Exactly the lines from the start of the data through the line containing "Given: Click the Crawl allowed N/A value" should be output, with both ends kept and nothing added.

------------------------------------------------------------------------

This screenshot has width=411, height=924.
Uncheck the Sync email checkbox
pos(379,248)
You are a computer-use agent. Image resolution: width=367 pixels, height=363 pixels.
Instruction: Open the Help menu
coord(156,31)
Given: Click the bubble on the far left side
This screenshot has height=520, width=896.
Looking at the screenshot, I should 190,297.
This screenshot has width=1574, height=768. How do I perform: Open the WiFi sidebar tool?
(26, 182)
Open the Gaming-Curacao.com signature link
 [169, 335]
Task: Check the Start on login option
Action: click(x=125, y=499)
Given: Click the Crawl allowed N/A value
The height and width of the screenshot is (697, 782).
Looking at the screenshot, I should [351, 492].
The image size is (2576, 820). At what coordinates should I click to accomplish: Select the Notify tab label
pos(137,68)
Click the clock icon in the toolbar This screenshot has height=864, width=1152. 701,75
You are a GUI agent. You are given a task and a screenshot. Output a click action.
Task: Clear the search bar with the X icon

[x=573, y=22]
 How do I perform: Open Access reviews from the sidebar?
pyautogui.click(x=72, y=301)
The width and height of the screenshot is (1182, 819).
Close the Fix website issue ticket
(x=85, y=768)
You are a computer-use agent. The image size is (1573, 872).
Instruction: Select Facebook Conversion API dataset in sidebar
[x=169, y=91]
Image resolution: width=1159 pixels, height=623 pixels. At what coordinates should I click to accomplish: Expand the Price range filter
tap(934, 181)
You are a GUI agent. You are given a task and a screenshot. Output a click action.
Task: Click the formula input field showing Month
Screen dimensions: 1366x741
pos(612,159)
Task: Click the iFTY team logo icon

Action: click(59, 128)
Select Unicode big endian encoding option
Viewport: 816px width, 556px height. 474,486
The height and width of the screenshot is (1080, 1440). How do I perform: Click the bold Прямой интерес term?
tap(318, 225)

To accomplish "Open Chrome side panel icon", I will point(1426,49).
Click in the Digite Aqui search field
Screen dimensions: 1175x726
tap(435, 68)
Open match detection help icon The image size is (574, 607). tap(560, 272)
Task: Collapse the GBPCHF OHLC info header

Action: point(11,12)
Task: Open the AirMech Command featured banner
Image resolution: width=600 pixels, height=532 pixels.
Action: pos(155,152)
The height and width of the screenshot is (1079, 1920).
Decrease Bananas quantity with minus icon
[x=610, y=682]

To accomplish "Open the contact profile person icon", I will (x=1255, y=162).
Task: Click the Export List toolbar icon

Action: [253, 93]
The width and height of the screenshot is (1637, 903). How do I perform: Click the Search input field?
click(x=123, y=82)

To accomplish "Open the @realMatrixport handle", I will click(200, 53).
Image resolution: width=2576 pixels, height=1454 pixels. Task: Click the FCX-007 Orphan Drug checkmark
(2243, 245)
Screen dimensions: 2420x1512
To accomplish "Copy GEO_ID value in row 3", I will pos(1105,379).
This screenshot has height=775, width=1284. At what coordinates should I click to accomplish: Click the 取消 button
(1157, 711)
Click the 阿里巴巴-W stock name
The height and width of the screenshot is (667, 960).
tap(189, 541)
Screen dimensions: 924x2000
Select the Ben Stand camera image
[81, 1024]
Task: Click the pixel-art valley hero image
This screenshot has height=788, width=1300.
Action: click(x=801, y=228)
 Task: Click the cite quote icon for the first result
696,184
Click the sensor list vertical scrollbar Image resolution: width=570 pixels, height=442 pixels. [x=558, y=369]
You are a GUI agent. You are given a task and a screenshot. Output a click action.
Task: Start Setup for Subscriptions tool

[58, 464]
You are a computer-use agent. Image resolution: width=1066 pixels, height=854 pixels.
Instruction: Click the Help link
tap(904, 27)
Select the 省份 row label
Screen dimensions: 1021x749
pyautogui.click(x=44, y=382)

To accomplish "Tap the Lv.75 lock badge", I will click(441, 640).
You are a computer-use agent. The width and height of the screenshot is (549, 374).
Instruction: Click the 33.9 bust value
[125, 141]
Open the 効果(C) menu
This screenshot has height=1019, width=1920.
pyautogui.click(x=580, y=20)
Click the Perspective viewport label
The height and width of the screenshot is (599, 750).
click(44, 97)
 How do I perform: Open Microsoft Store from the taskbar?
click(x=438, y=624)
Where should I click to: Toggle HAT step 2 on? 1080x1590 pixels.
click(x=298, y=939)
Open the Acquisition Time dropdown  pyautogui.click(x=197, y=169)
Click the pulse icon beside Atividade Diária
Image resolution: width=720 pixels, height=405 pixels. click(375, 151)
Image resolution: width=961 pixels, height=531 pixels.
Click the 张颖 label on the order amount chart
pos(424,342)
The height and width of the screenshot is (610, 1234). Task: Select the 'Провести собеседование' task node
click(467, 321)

------------------------------------------------------------------------

Answer box
This screenshot has width=411, height=924.
Uncheck the Sync email checkbox
pos(379,248)
You are a computer-use agent. Image resolution: width=367 pixels, height=363 pixels.
Instruction: Open the Help menu
coord(156,31)
Given: Click the bubble on the far left side
This screenshot has height=520, width=896.
Looking at the screenshot, I should 190,297.
This screenshot has width=1574, height=768. How do I perform: Open the WiFi sidebar tool?
(26, 182)
Open the Gaming-Curacao.com signature link
 [169, 335]
Task: Check the Start on login option
Action: click(x=125, y=499)
Given: Click the Crawl allowed N/A value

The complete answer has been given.